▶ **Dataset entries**

═══

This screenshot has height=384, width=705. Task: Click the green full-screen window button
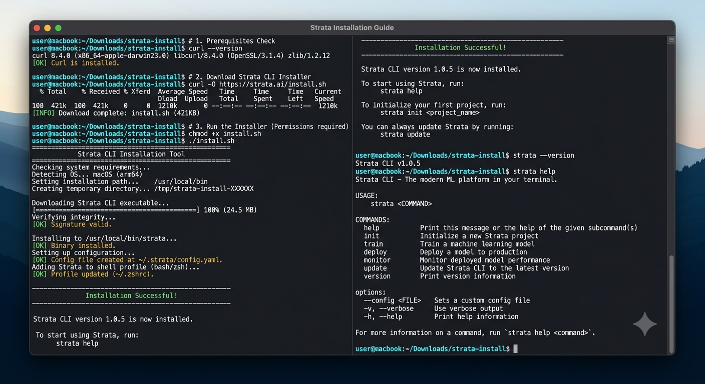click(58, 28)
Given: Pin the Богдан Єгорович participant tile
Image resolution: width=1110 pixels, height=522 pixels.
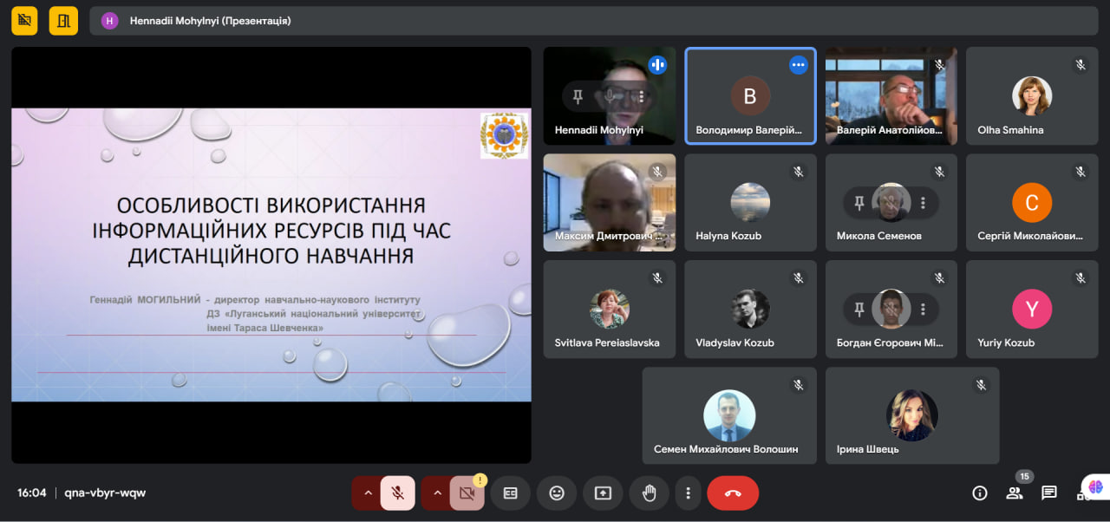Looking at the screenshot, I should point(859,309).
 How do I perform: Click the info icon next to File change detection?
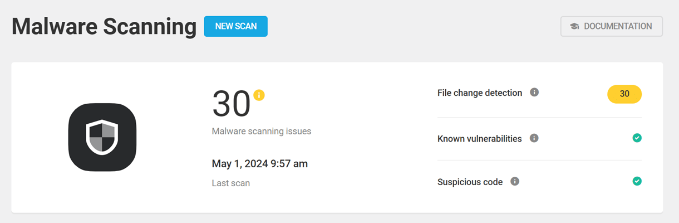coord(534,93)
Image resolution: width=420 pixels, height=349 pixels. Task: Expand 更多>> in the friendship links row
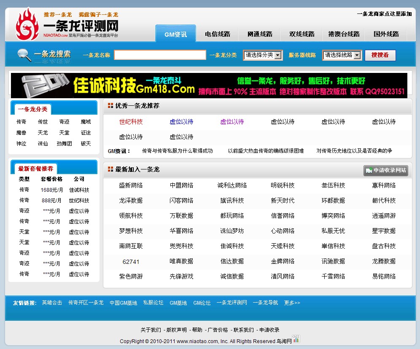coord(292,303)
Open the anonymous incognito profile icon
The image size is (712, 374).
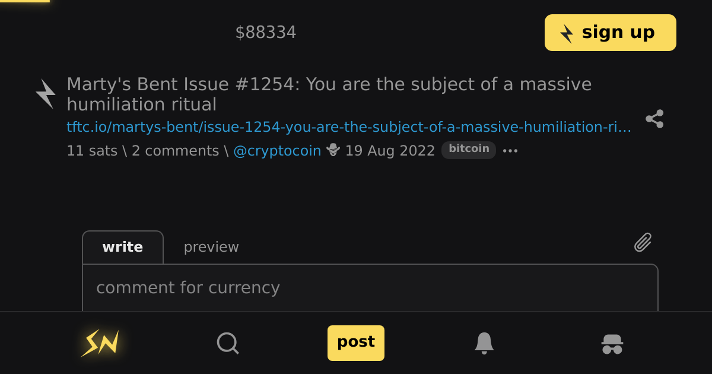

═══

▶ **Your assignment**
Treat the line with "How do I perform: Click" as the start and the line with "Open the anonymous incognito profile icon" as the end, and return exactly that span of the data above, both ends included, without pictures.

▶ **Solution for this task**
 How do I perform: Click the info icon next to File change detection?
coord(534,93)
Image resolution: width=420 pixels, height=349 pixels. Task: Expand 更多>> in the friendship links row
coord(292,303)
Open the anonymous incognito profile icon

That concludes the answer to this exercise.